Taking place along side the prestigious Global Champions Tour for show jumping on the historic Vienna market square on 18 - 20 September 2015, the CSI Vienna made room for a small international dressage pony tour of which the winners were Raphael Netz and Rebecca Bell.Both agree that to ride with the best show jumpers in the world was an amazing opportunity and the atmosphere in Vienna was incredible.
Winner of the Individual and Kur Pony tests with 73.740% and 76.292% was German youngster Raphael Netz on his 10-year old chestnut stallion Schierensees Don't Do It (by Don’t Worry x Martel). The pair was particularly touched by the event as it was their last ever pony competition.

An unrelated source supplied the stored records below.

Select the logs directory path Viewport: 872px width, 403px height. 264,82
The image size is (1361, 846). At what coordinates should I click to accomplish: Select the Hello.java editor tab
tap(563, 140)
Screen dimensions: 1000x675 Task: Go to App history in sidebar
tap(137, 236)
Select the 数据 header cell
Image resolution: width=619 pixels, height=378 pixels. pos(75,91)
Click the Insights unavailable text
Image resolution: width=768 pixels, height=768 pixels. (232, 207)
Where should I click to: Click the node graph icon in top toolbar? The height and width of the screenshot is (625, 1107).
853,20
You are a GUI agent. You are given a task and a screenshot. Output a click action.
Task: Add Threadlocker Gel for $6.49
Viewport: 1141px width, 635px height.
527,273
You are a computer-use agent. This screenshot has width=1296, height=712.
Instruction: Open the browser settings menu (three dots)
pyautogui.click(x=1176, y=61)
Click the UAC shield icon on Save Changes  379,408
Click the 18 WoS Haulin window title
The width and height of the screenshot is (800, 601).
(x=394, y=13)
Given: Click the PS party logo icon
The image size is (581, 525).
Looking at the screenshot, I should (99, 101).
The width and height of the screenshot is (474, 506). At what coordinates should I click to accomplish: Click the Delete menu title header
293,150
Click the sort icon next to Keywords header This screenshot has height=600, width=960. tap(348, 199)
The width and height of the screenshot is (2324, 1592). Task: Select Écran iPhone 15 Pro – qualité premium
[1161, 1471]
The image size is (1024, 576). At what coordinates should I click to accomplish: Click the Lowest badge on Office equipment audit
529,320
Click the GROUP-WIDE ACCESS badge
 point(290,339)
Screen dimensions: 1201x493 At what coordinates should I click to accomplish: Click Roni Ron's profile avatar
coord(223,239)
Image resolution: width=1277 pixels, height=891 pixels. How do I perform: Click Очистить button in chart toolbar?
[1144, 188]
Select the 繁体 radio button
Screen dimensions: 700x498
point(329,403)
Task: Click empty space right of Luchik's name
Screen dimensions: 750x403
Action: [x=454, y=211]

“It was amazing in Vienna and the atmosphere in the arena is something I cannot describe,” 16-year old Raphael told Eurodressage. “To ride in front of the townhall was so wonderful and for me it was really touching because it was my last pony competition as I'm going to start in juniors next year. So we saved the best for last."
While he was not affected by the Jumping hype, Raphael says that to train with the show jumping pairs in the warm-up was very difficult. At the same time it was very interesting to see the best jumpers of the world!
“During our first day it was really hot and that’s why “keks” was a bit tired. However on the other days it was perfect to ride and although it was windy the wind couldn't get in the main arena. I have to admit that Thursday evening there was a storm which destroyed our stable tent so we had to evacuate all the ponies. This made it a really long night for all of us but luckily no one was injured," Raphael reminisced.
Netz, who is based in Wiesbaden, Germany and who trains with Leif Hamberger as well as pony team trainer Connie Endres, felt that Schierensees Don't Do It was very happy throughout the competition though. “He is a very smart pony with a lovely character and as I have been with him for three years now we are like best friends. My plan for 2016 is to compete in the Juniors tour and as I am currently studying at a German Gymnasium once I pass my Abitur I want to become an equine physiotherapist to positively impact my riding skills and to help the horses in feeling better. I also want to stay in the riding sport and my life will always be around horses."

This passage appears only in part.